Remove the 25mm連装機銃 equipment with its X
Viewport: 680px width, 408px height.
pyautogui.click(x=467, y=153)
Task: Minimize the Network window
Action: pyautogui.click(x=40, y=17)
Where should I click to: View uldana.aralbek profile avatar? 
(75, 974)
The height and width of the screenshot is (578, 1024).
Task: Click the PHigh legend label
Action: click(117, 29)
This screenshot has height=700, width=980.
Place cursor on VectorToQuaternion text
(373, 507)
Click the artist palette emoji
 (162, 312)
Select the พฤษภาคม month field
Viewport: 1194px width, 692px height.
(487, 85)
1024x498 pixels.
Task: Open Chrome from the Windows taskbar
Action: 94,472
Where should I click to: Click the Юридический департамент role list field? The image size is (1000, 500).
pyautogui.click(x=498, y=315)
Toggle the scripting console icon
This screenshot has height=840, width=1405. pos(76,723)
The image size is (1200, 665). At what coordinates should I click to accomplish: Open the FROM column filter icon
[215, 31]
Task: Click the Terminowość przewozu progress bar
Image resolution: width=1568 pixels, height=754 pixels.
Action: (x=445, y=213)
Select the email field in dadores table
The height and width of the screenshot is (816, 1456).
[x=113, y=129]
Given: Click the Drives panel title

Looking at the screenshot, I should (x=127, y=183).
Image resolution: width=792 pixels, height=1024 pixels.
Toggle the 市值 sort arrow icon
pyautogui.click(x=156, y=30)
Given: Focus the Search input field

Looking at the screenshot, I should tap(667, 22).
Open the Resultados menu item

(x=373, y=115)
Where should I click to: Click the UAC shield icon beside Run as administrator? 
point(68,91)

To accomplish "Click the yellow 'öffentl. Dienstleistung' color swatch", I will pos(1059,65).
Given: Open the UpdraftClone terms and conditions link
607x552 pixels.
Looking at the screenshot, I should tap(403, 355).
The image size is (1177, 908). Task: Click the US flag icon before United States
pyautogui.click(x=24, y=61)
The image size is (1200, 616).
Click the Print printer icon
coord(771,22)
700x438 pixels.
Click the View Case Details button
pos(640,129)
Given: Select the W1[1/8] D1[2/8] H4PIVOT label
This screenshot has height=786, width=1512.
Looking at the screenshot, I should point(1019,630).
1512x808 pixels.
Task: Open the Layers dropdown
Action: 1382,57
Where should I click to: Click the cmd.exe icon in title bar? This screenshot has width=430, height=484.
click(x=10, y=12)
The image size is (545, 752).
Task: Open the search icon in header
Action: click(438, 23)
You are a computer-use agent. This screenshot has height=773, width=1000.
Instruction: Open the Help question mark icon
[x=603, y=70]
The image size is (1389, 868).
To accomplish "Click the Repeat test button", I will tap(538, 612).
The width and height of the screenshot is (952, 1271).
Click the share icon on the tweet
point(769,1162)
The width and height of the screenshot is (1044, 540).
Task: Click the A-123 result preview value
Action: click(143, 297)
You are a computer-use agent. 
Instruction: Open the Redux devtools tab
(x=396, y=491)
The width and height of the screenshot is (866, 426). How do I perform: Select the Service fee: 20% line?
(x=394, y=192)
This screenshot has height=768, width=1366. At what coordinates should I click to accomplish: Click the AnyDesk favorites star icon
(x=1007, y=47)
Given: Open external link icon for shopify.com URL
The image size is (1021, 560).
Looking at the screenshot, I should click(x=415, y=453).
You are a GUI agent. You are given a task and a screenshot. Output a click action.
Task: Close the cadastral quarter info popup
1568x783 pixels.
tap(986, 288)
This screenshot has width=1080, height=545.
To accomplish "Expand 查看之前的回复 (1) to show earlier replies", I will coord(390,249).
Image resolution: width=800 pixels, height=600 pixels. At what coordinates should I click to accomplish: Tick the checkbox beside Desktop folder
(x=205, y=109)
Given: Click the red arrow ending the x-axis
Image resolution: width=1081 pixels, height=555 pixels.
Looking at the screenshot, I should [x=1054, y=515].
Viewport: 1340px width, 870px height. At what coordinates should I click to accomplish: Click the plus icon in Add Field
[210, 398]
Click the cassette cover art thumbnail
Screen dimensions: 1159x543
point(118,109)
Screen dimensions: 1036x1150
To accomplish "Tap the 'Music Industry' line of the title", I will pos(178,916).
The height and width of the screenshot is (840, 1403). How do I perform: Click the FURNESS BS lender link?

-=-=-

— YOUR OBJECTIVE —
Please copy out the entries line for line, starting with the line that contains "Given: Open the" and going on through the line that contains "I will coord(390,249).", with both of those lines included.

— OUTPUT FOR THIS TASK —
Given: Open the UpdraftClone terms and conditions link
607x552 pixels.
Looking at the screenshot, I should tap(403, 355).
The image size is (1177, 908). Task: Click the US flag icon before United States
pyautogui.click(x=24, y=61)
The image size is (1200, 616).
Click the Print printer icon
coord(771,22)
700x438 pixels.
Click the View Case Details button
pos(640,129)
Given: Select the W1[1/8] D1[2/8] H4PIVOT label
This screenshot has height=786, width=1512.
Looking at the screenshot, I should point(1019,630).
1512x808 pixels.
Task: Open the Layers dropdown
Action: 1382,57
Where should I click to: Click the cmd.exe icon in title bar? This screenshot has width=430, height=484.
click(x=10, y=12)
The image size is (545, 752).
Task: Open the search icon in header
Action: click(438, 23)
You are a computer-use agent. This screenshot has height=773, width=1000.
Instruction: Open the Help question mark icon
[x=603, y=70]
The image size is (1389, 868).
To accomplish "Click the Repeat test button", I will tap(538, 612).
The width and height of the screenshot is (952, 1271).
Click the share icon on the tweet
point(769,1162)
The width and height of the screenshot is (1044, 540).
Task: Click the A-123 result preview value
Action: click(143, 297)
You are a computer-use agent. 
Instruction: Open the Redux devtools tab
(x=396, y=491)
The width and height of the screenshot is (866, 426). How do I perform: Select the Service fee: 20% line?
(x=394, y=192)
This screenshot has height=768, width=1366. At what coordinates should I click to accomplish: Click the AnyDesk favorites star icon
(x=1007, y=47)
Given: Open external link icon for shopify.com URL
The image size is (1021, 560).
Looking at the screenshot, I should click(x=415, y=453).
You are a GUI agent. You are given a task and a screenshot. Output a click action.
Task: Close the cadastral quarter info popup
1568x783 pixels.
tap(986, 288)
This screenshot has width=1080, height=545.
To accomplish "Expand 查看之前的回复 (1) to show earlier replies", I will coord(390,249).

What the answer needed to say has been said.